# WOW!!!!



## robin.goodfellow

The new book klub forum looks so pretty!  It took a loooong minute to realize what I was seeing this morning, but it looks so nice here!

Thanks everybody!

~robin


----------



## Gertie Kindle

A moment or two of panic before I realized we've now got a forum all to ourselves.  YAY and thanks to Harvey and all the mods.  Looks great and will be so much easier to navigate.


----------



## pomlover2586

LOL I'm not involved in any of the book clubs.....but what a great area all to yourselves! Very Cool!


----------



## intinst

pomlover2586 said:


> LOL I'm not involved in any of the book clubs.....but what a great area all to yourselves! Very Cool!


Harvey is planning for the future. In another thread he said that this change could help accommodate 10/20/50 book Klubs at a time. You may find a book klub to your liking.


----------



## Kind

intinst said:


> Harvey is planning for the future. In another thread he said that this change could help accommodate 10/20/50 book Klubs at a time. You may find a book klub to your liking.

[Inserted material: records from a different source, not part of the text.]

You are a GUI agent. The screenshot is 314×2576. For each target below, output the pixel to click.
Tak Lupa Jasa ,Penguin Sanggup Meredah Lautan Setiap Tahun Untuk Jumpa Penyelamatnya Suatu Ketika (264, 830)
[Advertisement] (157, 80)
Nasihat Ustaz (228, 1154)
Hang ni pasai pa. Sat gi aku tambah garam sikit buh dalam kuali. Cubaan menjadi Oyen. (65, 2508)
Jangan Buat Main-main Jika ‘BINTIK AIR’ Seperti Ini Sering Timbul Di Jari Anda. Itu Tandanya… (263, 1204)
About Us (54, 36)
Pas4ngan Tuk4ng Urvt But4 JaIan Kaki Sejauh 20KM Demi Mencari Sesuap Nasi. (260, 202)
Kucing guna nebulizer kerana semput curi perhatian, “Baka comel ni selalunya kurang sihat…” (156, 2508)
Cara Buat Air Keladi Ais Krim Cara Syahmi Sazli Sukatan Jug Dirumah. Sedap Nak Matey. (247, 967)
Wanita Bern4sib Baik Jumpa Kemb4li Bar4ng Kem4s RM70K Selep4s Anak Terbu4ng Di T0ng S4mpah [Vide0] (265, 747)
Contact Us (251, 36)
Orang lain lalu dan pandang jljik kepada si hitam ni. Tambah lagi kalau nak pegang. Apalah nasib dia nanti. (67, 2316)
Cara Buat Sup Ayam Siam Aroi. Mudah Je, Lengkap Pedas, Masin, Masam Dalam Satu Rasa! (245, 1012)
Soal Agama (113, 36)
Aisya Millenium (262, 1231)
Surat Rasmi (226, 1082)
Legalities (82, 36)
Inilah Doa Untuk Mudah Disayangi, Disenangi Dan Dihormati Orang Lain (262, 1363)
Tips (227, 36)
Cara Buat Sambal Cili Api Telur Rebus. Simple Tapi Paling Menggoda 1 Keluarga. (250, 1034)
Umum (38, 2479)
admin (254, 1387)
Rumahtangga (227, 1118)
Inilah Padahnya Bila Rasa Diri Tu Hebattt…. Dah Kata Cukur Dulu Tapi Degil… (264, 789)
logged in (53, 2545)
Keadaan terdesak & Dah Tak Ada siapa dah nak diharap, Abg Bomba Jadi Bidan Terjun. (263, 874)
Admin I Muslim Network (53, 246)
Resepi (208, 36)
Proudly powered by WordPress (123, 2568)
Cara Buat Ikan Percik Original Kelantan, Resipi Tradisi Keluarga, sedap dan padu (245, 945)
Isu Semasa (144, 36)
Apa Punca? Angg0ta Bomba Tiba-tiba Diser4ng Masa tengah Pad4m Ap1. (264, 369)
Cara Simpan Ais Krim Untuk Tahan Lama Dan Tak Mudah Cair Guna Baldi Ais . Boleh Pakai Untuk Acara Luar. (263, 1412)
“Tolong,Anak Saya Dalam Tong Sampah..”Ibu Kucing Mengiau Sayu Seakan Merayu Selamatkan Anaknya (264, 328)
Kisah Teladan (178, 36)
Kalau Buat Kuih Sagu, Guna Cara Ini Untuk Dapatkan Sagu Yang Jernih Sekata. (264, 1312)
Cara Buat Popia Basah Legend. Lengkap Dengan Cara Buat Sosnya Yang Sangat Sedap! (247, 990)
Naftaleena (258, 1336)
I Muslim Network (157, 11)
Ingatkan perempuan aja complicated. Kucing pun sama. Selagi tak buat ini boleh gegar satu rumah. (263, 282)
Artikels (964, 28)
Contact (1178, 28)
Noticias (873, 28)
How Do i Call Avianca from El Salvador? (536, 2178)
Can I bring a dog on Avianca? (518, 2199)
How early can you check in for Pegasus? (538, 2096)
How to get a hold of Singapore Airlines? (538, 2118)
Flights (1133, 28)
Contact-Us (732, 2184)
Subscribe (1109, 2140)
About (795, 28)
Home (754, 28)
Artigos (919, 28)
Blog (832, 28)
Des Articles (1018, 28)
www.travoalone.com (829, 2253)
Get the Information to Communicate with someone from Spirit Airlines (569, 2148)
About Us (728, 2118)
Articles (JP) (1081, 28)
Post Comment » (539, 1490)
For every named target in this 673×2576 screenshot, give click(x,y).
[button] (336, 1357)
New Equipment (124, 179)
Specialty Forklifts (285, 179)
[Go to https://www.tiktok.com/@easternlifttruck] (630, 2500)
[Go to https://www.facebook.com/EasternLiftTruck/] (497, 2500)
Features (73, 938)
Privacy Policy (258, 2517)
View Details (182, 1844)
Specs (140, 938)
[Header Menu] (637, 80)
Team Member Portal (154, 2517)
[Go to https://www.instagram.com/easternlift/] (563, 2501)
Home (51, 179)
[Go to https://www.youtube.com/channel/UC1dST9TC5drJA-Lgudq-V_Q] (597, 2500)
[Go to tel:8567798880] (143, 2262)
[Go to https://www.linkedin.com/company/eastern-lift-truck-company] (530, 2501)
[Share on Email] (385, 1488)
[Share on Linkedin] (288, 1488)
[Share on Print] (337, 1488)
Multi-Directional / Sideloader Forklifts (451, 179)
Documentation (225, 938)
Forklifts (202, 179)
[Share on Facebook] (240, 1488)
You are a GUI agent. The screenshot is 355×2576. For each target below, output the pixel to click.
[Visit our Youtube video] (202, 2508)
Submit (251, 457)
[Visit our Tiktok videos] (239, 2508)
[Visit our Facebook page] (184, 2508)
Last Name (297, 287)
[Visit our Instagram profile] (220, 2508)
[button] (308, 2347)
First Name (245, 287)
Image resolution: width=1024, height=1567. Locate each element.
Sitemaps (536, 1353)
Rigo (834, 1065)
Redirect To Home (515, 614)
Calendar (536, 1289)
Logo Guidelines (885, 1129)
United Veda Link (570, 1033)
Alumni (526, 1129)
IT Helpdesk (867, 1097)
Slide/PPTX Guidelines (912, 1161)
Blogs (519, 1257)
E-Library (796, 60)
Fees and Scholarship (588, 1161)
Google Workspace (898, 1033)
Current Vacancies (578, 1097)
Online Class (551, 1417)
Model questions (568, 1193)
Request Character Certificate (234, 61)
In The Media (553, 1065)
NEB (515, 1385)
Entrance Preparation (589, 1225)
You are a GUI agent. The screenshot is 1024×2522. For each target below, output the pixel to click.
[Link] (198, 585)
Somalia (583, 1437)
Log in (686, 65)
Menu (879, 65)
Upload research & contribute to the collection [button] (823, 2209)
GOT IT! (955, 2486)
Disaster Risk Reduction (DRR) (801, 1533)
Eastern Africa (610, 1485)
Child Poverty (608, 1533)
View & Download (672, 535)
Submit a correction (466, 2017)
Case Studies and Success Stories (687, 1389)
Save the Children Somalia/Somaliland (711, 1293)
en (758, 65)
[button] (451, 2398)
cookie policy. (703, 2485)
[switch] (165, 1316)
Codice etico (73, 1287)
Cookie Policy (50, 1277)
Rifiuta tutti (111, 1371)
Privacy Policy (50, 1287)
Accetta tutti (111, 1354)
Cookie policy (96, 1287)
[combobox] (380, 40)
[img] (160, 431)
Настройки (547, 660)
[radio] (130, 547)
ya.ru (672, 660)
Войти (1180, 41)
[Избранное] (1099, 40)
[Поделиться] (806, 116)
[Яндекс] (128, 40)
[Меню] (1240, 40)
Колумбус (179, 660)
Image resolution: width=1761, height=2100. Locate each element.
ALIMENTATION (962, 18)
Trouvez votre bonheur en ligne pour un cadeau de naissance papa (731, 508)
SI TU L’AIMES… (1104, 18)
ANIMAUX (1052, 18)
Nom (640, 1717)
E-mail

Cool, I didn't see that post. I guess this forum has seen some growth in the last few months.


----------



## standaman

haha, yea, it took a few minutes of looking around to realize what happened...


----------



## PhillipA82

hehe yeah its awesome


----------



## kevindorsey

pomlover2586 said:


> LOL I'm not involved in any of the book clubs.....but what a great area all to yourselves! Very Cool!


May be they will suck you in one of these days.


----------